A native of Bolivar, New York, soprano JOÉLLE HARVEY is quickly becoming recognized as one of the most promising young talents of her generation. She is the recipient of a 2011 First Prize Award from the Gerda Lissner Foundation, a 2009 Sara Tucker Study Grant from the Richard Tucker Foundation, and a 2010 Encouragement Award (in honor of Norma Newton) from the George London Foundation.
This season, Harvey’s numerous engagements include repeat appearances as Sicle in Ormindo with the Royal Opera, Covent Garden, Galatea in Acis and Galatea with the Killkenny Festival, and role debuts as Marzelline in Fidelio with San Francisco Symphony and as Anne Trulove in Stravinsky’s The Rake’s Progress with Utah Opera. On the concert stage, she appears with the Cleveland Orchestra (Bach B-minor Mass), Tafelmusik, the Handel & Haydn Society (Messiah and St.

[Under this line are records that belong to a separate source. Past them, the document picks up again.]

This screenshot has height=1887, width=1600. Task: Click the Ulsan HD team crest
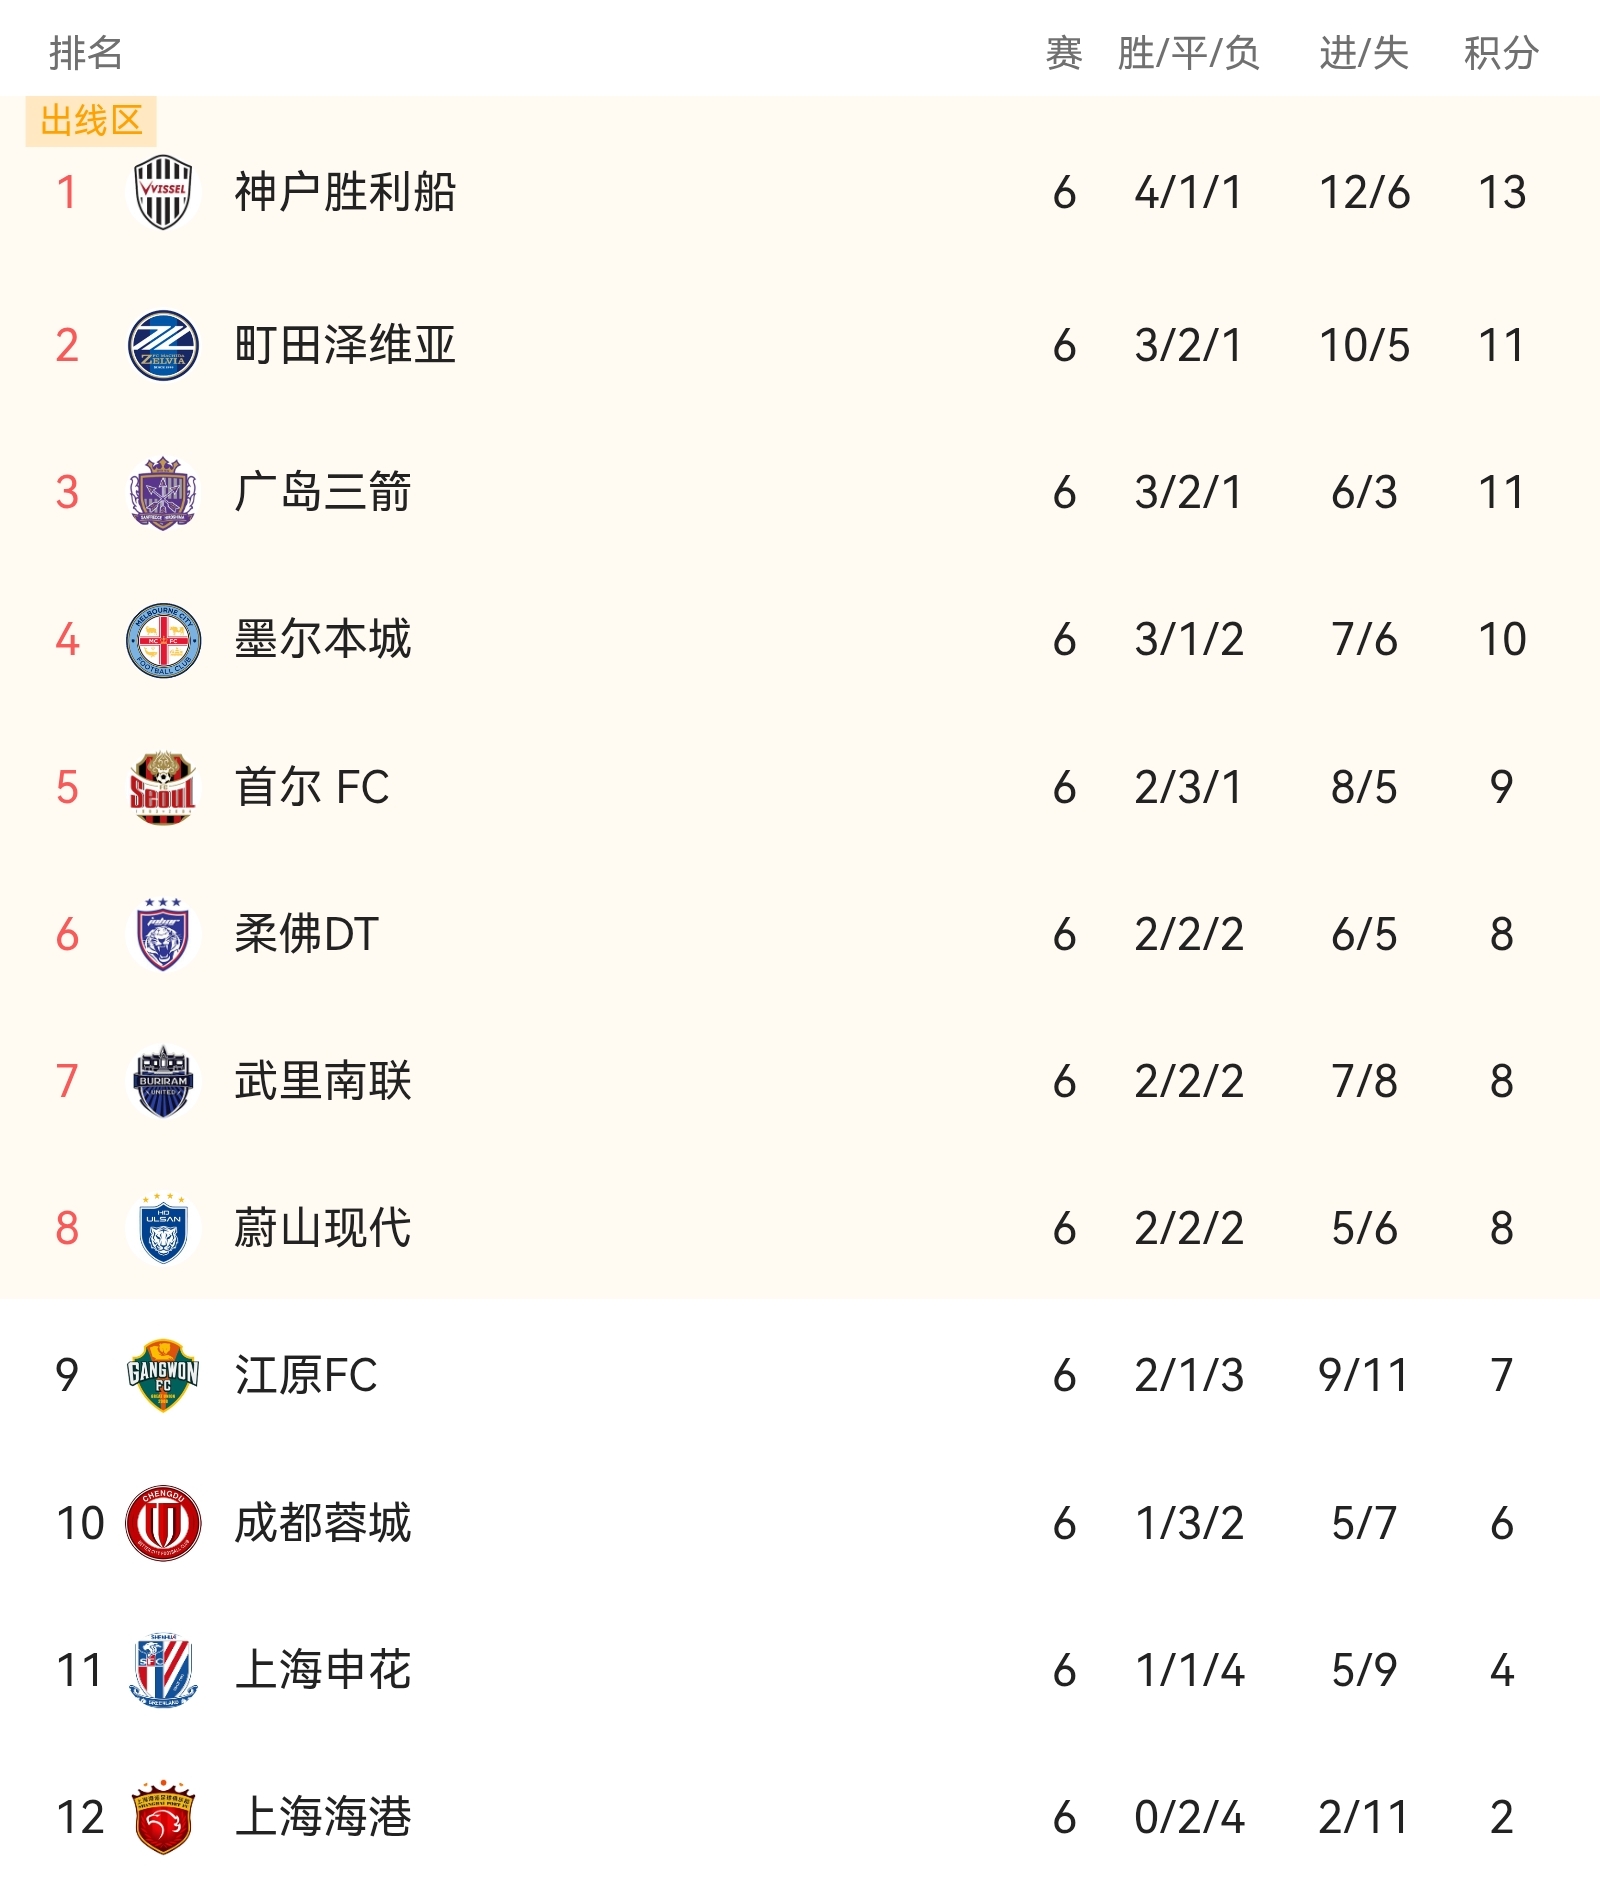(163, 1229)
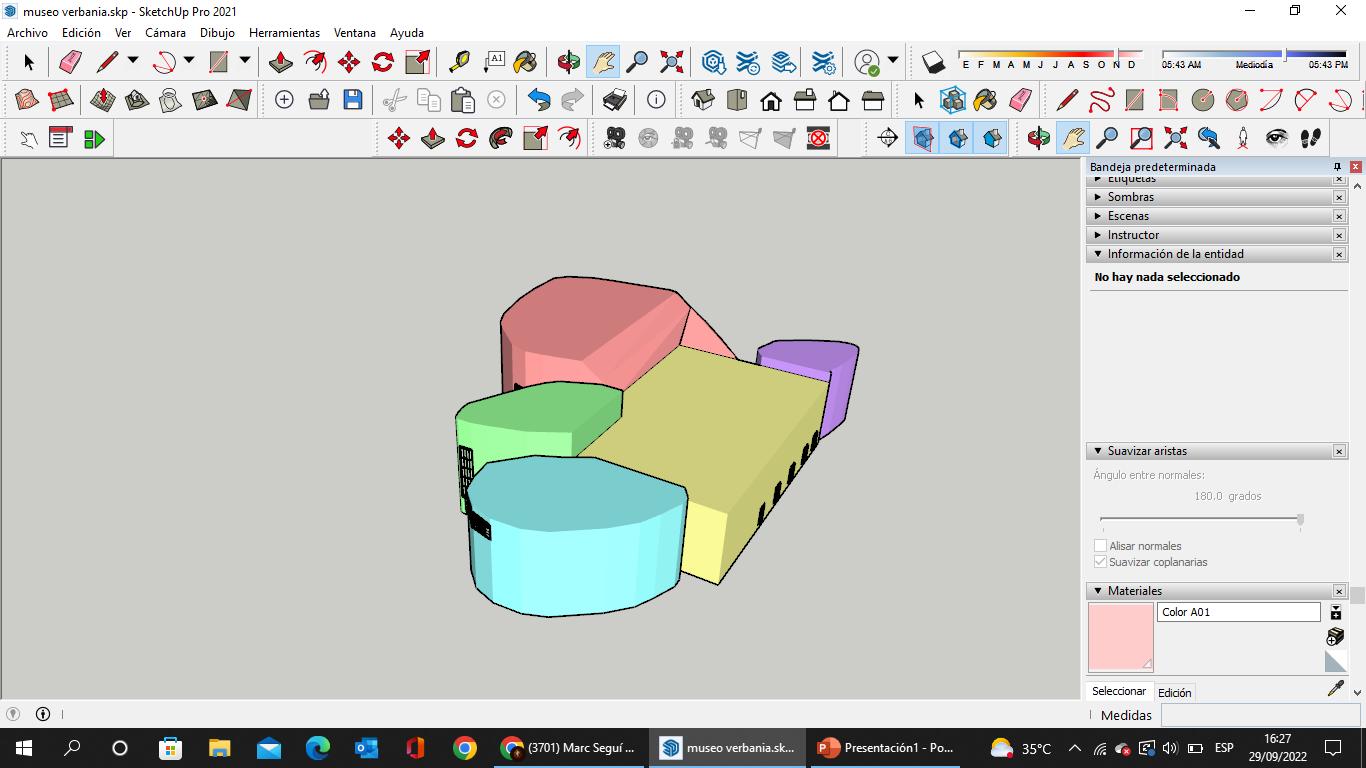The height and width of the screenshot is (768, 1366).
Task: Select the Walk footprints tool
Action: (1310, 138)
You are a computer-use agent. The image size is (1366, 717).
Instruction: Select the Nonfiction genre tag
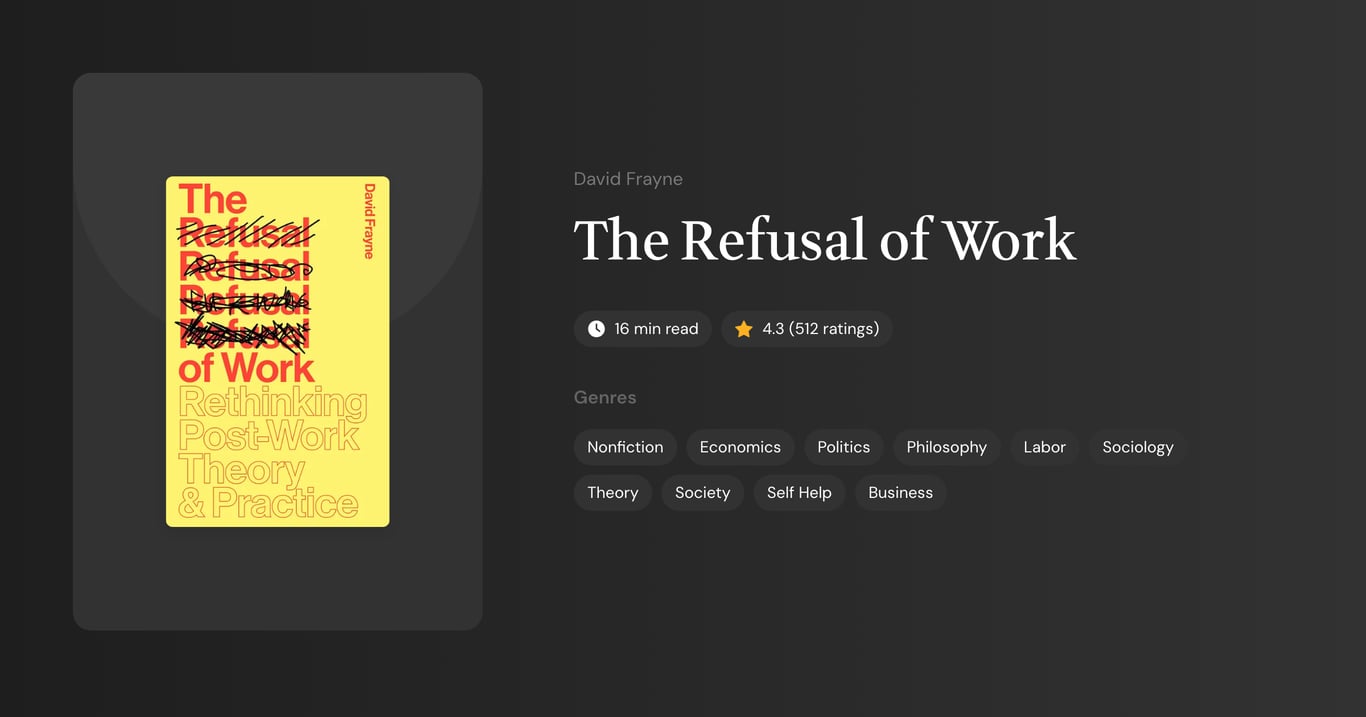pyautogui.click(x=624, y=447)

Matthew Passion), the Los Angeles Philharmonic and the San Francisco Symphony (Missa solemnis), the North Carolina Symphony (Messiah), The Hague Philharmonic (Bach Magnificat and Cantata No. 57), the Dallas Symphony (Mozart Requiem), and the Pygmalion Ensemble (Mozart Mass in C minor).
Harvey’s 2013/2014 season included her debut with the Royal Opera, Covent Garden in London as Sicle in Ormindo, in addition to performances with the Glyndebourne Festival Opera as Serpetta in La finta giardiniera and as Adina in L’elisir d’amore with the Glyndebourne Festival Touring Company, and with the Dallas Opera for Miranda in Death and the Powers, as well as appearances on the concert stage with the Handel & Haydn Society (Dalila in Handel’s Samson), the New York Philharmonic (Handel’s Messiah), the San Francisco Symphony (Beethoven’s Mass in C), the Milwaukee Symphony (Schubert’s Mass No. 6), and the Kansas City Symphony (Handel’s Messiah).
During the 2012/2013 season, the soprano was engaged to sing Susanna in Le nozze di Figaro on tour with the Glyndebourne Festival and also with Arizona Opera; made two appearances with the San Francisco Symphony: Handel’s Messiah, conducted by Ragnar Bohlin, and music from Peer Gynt, conducted by Music Director Michael Tilson Thomas; sang the role of Tigrane in performances of Radamisto at Carnegie Hall and in Ann Arbor, Michigan, with Harry Bicket and The English Concert; performed the Mendelssohn and Bach Magnificats for her debut with the New York Philharmonic; and was heard as Iphis in a United States tour of Handel’s Jephtha with Harry Christophers and Handel & Haydn Society. She concluded the season in a return to Festival d’Aix-en-Provence for Zerlina in a revival of Dmitri Tcherniakov’s production of Don Giovanni, conducted by Marc Minkowski.
In 2009, Joélle Harvey made her debut at New York City Opera as Zerlina in Christopher Alden’s new production of Don Giovanni. During the 2008/2009 season, she made company debuts with Dallas Opera, Portland Opera, and Eugene Opera. On the concert and recital platforms that season, Harvey made debuts with the San Francisco Symphony and with Steven Blier and the New York Festival of Song at Merkin Concert Hall and the Caramoor Festival.
In the summer of 2008, she performed the role of Zerlina in Catherine Malfitano’s critically acclaimed production of Mozart’s Don Giovanni with San Francisco Opera’s Merola Program. As a member of Glimmerglass Opera’s 2007 Young American Artists Program, Harvey performed the role of Cupid in Offenbach’s Orpheus in the Underworld to great critical acclaim and covered soprano Lisa Saffer in the role of La Princesse in Philip Glass’ Orphée.
Joélle Harvey received Second Prize in Houston Grand Opera’s 2008 Eleanor McCollum Competition for Young Singers. She is a recipient of the Shoshana Foundation’s 2007 Richard F. Gold Career Grant, and was also presented with the John Alexander Memorial Award and the coveted Sam Adams Award for Achievement in Acting from the University of Cincinnati College-Conservatory of Music (CCM).
Harvey received her bachelor’s and master’s degrees in vocal performance from CCM, where she performed the roles of Amor in Cavalli’s L’Egisto, Emmie and Flora in, respectively, Britten’s Albert Herring and The Turn of the Screw, Poppea in L’incoronazione di Poppea, Sophie in Massenet’s Werther, and Nannetta in Falstaff.